After a very long hiatus, I am finally back to weaving! I’ve decided to start with some basic designs, to help me learn the software and understand jacquard design. So I started with this horse design, a piece of clipart from Dover’s Chinese Cut-Paper Designs:
My jacquard design software (Arahweave) translates color into weave structure – all pixels of a given color are replaced with the weave structure assigned to that color. (Think of it as “paint by numbers,” except with weave structures.) So choosing different colors for each of the horses allowed me to make each horse, and each background, a different weave structure.
I decided to use matelassé as the structure because it sounded interesting to me: two layers of cloth stitched together in a design, with a stuffer weft between the layers to allow the design to pop out. I liked the three-dimensionality, and the different structures on top and bottom of the cloth (with different warp densities between top and bottom) would allow me to explore hitherto unused features in the weaving software.
I searched, and found two articles on the Web about designing matelassé. One was Arahweave’s tutorial on creating a matelassé shell, and the other was Stacey Harvey-Brown’s blog post on the topic. I decided to make all three horse foregrounds the same – double weave with a stuffer weft between the layers to puff out the design – but made each background different. In one background, I wove the background as a single layer with the stuffer weft on the back, using a twill design. In one background, I “quilted” the background by using diamond-shaped stitchers. And in one background, I set the stitchers much closer together in diagonal lines.
Here’s the result:
The left-hand horse, with the single-layer twill background, stands out the most, but of course it has color to help. But I also think the puffiness is most distinct compared to the other two. The center horse is just barely legible and the right-hand horse is largely invisible.

● ● ● ● ● ● ●

*Required action*.
Using the post about weaving the matelassé horse design, answer each of the following on its own line.
(a) What is the name of the jacquard design software used?
(b) What two Web articles on designing matelassé were found?
(c) Which horse in the result is described as largely invisible?

● ● ● ● ● ● ●

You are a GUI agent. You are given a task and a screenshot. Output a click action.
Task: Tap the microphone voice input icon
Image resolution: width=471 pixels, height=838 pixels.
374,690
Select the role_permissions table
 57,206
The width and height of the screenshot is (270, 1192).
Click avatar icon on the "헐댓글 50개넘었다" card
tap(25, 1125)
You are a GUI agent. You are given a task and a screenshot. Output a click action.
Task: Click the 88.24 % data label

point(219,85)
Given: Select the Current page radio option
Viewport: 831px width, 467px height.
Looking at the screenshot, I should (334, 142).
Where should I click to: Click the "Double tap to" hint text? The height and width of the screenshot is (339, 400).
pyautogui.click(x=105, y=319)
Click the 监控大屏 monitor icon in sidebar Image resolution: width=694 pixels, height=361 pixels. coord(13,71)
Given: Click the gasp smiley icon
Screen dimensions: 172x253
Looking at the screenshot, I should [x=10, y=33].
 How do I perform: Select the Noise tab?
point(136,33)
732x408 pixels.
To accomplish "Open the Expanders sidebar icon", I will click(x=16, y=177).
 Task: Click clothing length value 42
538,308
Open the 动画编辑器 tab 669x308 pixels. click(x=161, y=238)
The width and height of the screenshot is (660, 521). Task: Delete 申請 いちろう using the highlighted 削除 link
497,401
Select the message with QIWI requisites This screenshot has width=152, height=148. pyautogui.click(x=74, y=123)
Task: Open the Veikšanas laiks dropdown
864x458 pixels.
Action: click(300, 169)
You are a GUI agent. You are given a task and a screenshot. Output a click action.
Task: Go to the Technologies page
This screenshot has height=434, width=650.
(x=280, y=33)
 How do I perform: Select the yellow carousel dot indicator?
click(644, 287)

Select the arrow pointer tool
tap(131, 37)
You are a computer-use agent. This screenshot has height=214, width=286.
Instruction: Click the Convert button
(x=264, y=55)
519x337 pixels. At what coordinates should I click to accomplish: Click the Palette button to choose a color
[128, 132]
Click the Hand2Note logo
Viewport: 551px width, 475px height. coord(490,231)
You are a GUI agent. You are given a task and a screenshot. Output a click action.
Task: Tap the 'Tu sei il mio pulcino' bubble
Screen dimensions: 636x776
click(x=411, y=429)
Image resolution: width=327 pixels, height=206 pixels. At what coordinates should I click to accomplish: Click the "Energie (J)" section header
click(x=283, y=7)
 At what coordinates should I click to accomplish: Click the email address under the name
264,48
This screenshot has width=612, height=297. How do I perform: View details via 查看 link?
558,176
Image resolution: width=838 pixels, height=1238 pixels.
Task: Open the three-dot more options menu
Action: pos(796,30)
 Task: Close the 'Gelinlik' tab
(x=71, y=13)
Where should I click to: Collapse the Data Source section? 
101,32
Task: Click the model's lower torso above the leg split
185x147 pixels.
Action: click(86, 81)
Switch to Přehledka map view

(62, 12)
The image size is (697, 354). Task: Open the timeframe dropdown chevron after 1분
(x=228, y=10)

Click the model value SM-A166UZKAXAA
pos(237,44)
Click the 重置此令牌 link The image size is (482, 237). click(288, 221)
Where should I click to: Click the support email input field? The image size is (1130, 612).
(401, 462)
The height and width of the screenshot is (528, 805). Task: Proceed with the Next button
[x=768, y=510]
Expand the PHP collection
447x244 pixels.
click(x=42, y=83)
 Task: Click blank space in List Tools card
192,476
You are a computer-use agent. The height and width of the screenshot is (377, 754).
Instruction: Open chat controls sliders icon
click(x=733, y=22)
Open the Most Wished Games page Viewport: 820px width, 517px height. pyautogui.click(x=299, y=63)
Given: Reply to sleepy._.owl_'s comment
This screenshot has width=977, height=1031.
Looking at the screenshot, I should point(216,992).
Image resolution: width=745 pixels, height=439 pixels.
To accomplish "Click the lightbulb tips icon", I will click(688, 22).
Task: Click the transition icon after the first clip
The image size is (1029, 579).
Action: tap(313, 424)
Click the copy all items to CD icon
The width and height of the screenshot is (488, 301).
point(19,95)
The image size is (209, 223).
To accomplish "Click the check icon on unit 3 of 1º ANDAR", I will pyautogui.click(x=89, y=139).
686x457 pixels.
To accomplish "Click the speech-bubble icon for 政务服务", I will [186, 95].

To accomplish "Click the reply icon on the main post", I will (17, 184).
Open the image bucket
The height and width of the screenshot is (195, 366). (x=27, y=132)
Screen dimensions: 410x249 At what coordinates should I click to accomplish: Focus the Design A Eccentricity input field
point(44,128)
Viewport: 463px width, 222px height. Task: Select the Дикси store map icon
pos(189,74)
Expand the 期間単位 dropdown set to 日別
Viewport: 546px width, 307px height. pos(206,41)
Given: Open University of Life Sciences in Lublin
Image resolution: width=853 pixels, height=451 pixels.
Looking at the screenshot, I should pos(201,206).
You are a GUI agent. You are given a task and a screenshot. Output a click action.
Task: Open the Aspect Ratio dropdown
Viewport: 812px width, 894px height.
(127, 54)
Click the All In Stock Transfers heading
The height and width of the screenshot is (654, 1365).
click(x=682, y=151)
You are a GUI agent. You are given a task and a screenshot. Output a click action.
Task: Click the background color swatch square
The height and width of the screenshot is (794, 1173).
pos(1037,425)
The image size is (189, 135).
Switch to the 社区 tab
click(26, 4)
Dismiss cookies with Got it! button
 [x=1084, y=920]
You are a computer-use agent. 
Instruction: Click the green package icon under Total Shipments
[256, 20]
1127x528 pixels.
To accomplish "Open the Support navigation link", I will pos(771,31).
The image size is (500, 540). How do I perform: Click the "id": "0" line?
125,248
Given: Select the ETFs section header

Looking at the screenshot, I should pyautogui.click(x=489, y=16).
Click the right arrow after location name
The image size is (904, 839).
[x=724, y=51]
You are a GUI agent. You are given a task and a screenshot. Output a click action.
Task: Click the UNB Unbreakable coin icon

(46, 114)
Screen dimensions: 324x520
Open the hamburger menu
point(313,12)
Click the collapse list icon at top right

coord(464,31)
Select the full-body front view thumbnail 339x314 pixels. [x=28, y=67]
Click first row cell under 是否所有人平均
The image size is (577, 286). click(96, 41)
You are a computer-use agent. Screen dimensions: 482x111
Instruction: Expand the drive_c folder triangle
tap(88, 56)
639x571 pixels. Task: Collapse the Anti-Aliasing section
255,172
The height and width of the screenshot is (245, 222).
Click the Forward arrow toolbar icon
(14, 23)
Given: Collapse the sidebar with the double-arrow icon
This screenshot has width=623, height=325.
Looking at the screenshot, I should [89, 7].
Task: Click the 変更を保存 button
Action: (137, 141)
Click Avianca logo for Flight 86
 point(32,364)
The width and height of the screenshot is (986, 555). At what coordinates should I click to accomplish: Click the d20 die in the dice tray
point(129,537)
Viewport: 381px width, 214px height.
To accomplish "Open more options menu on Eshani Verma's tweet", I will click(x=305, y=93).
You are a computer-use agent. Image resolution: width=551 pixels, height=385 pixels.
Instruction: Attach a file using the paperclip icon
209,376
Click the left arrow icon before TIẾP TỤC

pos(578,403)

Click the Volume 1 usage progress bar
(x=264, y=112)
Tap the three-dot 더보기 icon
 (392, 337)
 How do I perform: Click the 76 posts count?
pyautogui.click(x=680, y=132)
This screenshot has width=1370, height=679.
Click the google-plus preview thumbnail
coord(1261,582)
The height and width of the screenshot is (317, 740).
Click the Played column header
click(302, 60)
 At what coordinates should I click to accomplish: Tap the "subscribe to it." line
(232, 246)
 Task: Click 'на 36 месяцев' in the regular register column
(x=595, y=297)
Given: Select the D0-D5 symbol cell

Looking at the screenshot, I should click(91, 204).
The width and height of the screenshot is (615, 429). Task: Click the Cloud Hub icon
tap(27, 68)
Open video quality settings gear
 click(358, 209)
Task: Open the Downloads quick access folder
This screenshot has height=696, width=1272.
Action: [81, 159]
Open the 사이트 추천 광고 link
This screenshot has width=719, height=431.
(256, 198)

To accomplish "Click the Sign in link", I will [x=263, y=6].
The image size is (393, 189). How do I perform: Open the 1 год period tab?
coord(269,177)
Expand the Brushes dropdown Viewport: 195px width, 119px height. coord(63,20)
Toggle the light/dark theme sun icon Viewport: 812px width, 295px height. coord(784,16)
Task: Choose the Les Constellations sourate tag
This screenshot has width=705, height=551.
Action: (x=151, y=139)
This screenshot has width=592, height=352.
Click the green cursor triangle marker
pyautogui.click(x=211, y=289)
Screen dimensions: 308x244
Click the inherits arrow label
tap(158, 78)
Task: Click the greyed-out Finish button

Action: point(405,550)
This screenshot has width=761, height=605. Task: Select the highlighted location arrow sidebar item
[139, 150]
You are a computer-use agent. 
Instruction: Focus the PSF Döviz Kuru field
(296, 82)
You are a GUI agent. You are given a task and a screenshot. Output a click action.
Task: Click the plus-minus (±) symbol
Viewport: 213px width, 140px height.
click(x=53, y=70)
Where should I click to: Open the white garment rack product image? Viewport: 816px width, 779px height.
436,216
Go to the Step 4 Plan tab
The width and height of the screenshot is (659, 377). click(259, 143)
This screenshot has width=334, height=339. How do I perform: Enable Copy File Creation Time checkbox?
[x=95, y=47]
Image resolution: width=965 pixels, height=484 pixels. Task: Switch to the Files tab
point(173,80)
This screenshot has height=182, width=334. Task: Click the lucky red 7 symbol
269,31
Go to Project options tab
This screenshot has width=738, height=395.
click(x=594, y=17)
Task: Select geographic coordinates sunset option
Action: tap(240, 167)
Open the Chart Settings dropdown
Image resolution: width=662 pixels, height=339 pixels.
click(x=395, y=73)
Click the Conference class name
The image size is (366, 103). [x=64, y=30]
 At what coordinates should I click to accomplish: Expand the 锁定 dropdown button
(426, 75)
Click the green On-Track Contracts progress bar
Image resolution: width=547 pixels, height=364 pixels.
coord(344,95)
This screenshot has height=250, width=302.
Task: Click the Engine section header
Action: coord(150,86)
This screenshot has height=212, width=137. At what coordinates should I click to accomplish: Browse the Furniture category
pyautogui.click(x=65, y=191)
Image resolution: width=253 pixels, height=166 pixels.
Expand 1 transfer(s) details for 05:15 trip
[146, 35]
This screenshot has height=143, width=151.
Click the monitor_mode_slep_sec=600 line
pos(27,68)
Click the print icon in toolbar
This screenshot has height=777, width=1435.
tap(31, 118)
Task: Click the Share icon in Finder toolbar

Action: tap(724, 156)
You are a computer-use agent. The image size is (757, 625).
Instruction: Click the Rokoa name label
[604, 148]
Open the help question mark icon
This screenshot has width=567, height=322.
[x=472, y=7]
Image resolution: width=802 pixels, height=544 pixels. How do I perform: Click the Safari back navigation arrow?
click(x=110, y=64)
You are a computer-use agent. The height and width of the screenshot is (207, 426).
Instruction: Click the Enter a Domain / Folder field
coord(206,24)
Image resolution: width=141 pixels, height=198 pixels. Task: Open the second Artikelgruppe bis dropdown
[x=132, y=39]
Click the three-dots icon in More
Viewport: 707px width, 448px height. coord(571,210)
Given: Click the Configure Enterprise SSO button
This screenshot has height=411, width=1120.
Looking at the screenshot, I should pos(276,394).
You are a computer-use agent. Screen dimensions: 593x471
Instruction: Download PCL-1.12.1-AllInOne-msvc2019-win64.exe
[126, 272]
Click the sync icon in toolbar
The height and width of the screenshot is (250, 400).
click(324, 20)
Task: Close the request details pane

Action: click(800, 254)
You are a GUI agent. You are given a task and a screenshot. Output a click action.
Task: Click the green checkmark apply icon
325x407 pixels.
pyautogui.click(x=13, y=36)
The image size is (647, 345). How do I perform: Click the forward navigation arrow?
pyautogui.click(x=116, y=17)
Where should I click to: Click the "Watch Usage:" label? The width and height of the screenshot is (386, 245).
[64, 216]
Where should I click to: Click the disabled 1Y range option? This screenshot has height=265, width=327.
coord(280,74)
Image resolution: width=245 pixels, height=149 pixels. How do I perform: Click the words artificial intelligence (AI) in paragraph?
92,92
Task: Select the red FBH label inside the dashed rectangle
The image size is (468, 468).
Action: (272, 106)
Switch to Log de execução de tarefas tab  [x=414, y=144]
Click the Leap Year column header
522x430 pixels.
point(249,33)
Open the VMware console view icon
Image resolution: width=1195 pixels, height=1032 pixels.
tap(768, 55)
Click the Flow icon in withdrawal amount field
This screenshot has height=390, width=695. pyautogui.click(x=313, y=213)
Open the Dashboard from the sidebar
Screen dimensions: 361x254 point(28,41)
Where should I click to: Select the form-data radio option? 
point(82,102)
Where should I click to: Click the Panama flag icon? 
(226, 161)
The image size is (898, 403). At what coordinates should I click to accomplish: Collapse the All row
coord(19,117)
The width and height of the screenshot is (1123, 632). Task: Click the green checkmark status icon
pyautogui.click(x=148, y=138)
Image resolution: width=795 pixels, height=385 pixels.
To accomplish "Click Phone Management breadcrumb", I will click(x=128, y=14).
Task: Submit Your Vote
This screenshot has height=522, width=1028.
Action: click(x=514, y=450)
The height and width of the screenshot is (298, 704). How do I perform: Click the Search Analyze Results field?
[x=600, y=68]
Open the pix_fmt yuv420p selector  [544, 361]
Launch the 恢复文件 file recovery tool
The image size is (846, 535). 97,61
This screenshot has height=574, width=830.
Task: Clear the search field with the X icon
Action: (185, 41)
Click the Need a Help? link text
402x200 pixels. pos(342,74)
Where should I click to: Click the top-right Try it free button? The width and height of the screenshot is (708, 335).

● ● ● ● ● ● ●

*Exercise response*.
(a) Arahweave.
(b) Arahweave's tutorial on creating a matelassé shell and Stacey Harvey-Brown's blog post on the topic.
(c) The right-hand horse.